Entradas de la colección
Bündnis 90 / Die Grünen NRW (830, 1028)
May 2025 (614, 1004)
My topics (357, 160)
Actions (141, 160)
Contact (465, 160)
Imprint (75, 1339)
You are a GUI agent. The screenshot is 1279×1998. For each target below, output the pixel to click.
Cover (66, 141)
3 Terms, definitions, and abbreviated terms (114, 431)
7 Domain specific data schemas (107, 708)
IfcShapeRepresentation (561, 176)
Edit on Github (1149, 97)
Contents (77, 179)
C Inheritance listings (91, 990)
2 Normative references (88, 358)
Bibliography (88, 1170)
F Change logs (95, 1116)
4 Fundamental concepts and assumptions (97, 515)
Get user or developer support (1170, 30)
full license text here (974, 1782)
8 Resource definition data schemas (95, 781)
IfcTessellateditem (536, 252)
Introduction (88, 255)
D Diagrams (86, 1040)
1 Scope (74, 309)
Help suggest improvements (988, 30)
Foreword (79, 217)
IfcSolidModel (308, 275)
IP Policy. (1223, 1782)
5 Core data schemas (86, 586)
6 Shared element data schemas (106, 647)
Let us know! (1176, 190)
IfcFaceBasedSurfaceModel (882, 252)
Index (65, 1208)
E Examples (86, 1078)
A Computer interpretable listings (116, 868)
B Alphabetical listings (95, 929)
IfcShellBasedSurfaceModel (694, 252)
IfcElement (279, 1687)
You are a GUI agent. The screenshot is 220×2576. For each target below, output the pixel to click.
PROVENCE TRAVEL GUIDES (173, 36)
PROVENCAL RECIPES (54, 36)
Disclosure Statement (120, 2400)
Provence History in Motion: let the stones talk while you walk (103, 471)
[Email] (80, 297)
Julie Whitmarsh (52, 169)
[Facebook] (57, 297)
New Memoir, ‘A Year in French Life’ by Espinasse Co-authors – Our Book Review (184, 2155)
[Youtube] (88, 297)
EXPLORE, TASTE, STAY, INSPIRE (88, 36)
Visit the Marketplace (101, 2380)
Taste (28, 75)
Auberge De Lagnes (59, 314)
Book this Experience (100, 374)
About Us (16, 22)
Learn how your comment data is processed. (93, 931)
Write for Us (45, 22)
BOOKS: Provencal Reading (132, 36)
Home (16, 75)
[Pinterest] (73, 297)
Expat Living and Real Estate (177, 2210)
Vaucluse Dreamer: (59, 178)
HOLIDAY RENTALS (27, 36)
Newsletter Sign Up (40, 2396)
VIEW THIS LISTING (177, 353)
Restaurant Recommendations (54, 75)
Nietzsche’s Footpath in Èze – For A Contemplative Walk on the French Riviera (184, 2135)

• [Instrucción]: Devuelva todas las entradas anteriores, reproduciendo cada línea sin modificación alguna.

• [Resultado completo]:
Bündnis 90 / Die Grünen NRW (830, 1028)
May 2025 (614, 1004)
My topics (357, 160)
Actions (141, 160)
Contact (465, 160)
Imprint (75, 1339)
You are a GUI agent. The screenshot is 1279×1998. For each target below, output the pixel to click.
Cover (66, 141)
3 Terms, definitions, and abbreviated terms (114, 431)
7 Domain specific data schemas (107, 708)
IfcShapeRepresentation (561, 176)
Edit on Github (1149, 97)
Contents (77, 179)
C Inheritance listings (91, 990)
2 Normative references (88, 358)
Bibliography (88, 1170)
F Change logs (95, 1116)
4 Fundamental concepts and assumptions (97, 515)
Get user or developer support (1170, 30)
full license text here (974, 1782)
8 Resource definition data schemas (95, 781)
IfcTessellateditem (536, 252)
Introduction (88, 255)
D Diagrams (86, 1040)
1 Scope (74, 309)
Help suggest improvements (988, 30)
Foreword (79, 217)
IfcSolidModel (308, 275)
IP Policy. (1223, 1782)
5 Core data schemas (86, 586)
6 Shared element data schemas (106, 647)
Let us know! (1176, 190)
IfcFaceBasedSurfaceModel (882, 252)
Index (65, 1208)
E Examples (86, 1078)
A Computer interpretable listings (116, 868)
B Alphabetical listings (95, 929)
IfcShellBasedSurfaceModel (694, 252)
IfcElement (279, 1687)
You are a GUI agent. The screenshot is 220×2576. For each target below, output the pixel to click.
PROVENCE TRAVEL GUIDES (173, 36)
PROVENCAL RECIPES (54, 36)
Disclosure Statement (120, 2400)
Provence History in Motion: let the stones talk while you walk (103, 471)
[Email] (80, 297)
Julie Whitmarsh (52, 169)
[Facebook] (57, 297)
New Memoir, ‘A Year in French Life’ by Espinasse Co-authors – Our Book Review (184, 2155)
[Youtube] (88, 297)
EXPLORE, TASTE, STAY, INSPIRE (88, 36)
Visit the Marketplace (101, 2380)
Taste (28, 75)
Auberge De Lagnes (59, 314)
Book this Experience (100, 374)
About Us (16, 22)
Learn how your comment data is processed. (93, 931)
Write for Us (45, 22)
BOOKS: Provencal Reading (132, 36)
Home (16, 75)
[Pinterest] (73, 297)
Expat Living and Real Estate (177, 2210)
Vaucluse Dreamer: (59, 178)
HOLIDAY RENTALS (27, 36)
Newsletter Sign Up (40, 2396)
VIEW THIS LISTING (177, 353)
Restaurant Recommendations (54, 75)
Nietzsche’s Footpath in Èze – For A Contemplative Walk on the French Riviera (184, 2135)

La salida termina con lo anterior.